Alors, combien ?
Rien ne se passait comme prévu. Le Cédric soi-disant grand amateur de whisky n’avait pas touché son verre. Il me dévisageait pesamment. Oui, j’avais quarante-huit ans. Et alors ? Il le savait, non ? C’était le deal ! Son expression variait de moqueuse à terrorisée. Il était encore plus abruti que prévu, même si son sourire était charmant. Sa timidité n’était pas au programme. Pour le coup, je me sentais vraiment roulée. Pourtant rien ne me ferait changer d’avis. Cette fois, j’irais au bout. Nous avons marché en silence. C’était mieux comme ça. Nous approchions quand j’ai été prise d’une impulsion. Cela a toujours été un problème, je suis impulsive. Je me suis mise à courir, comme ça, d’un coup, après avoir ordonné à Cédric Machin de rester derrière. Il a eu le même air ahuri qu’il affichait depuis le début, mais a obéi. Il ne m’a rejointe que sous le porche de l’immeuble où j’avais loué le studio. Il faisait très sombre, je ne voyais plus son visage, mais sa haute silhouette comblait ma soif de terreur. Il s’est approché et m’a saisie par le poignet. « Ça suffit, allons-y ». J’ai été agréablement surprise par sa réaction. Il ne m’a posé aucune question, ne m’a pas traitée de dingue, il semblait avoir pris confiance, se rappeler ce que nous avions convenu et les nombreuses promesses qu’il m’avait faites.
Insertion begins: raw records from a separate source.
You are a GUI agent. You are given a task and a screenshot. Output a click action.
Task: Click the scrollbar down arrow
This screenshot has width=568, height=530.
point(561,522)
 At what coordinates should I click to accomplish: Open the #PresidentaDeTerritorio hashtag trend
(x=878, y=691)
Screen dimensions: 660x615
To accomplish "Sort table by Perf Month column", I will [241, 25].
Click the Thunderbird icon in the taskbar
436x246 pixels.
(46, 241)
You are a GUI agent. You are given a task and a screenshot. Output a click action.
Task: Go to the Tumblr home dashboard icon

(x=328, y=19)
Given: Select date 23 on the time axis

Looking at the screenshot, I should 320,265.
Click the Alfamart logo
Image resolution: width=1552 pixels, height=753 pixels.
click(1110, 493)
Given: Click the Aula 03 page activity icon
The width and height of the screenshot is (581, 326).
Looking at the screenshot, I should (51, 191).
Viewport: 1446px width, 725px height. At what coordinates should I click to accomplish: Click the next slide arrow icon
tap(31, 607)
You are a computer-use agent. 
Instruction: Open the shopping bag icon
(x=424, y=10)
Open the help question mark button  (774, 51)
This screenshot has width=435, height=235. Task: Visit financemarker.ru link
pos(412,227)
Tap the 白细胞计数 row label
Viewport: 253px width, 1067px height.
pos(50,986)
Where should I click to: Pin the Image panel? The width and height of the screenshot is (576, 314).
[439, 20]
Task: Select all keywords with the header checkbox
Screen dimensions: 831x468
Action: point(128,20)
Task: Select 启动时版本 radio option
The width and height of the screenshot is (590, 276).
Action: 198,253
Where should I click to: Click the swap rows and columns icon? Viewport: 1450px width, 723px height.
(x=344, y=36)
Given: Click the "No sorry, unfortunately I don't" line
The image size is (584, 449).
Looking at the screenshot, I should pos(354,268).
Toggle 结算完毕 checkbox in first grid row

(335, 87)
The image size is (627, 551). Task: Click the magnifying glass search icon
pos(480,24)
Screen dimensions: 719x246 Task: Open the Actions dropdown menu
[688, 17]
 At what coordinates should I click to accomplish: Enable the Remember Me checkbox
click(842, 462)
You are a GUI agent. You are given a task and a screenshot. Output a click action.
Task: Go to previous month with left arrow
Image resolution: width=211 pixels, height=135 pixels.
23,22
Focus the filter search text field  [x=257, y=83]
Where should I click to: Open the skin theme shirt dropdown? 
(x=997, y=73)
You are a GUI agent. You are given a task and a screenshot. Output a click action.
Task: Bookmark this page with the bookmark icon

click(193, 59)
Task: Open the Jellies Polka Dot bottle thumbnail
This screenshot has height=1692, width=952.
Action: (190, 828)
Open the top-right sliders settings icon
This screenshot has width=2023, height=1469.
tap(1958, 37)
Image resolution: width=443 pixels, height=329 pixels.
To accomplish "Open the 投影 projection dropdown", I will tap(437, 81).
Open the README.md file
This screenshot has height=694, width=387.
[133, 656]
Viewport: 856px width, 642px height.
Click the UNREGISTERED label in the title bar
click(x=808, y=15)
Nous avons monté les escaliers sans allumer, côte à côte, main dans la main. J’étais moins essoufflée que lui et pas peu fière. Je profitais de l’obscurité pour sourire bêtement. Cela faisait si longtemps que j’attendais ce moment.
Je me demandais combien de femmes étaient toujours vierges à quarante-huit ans.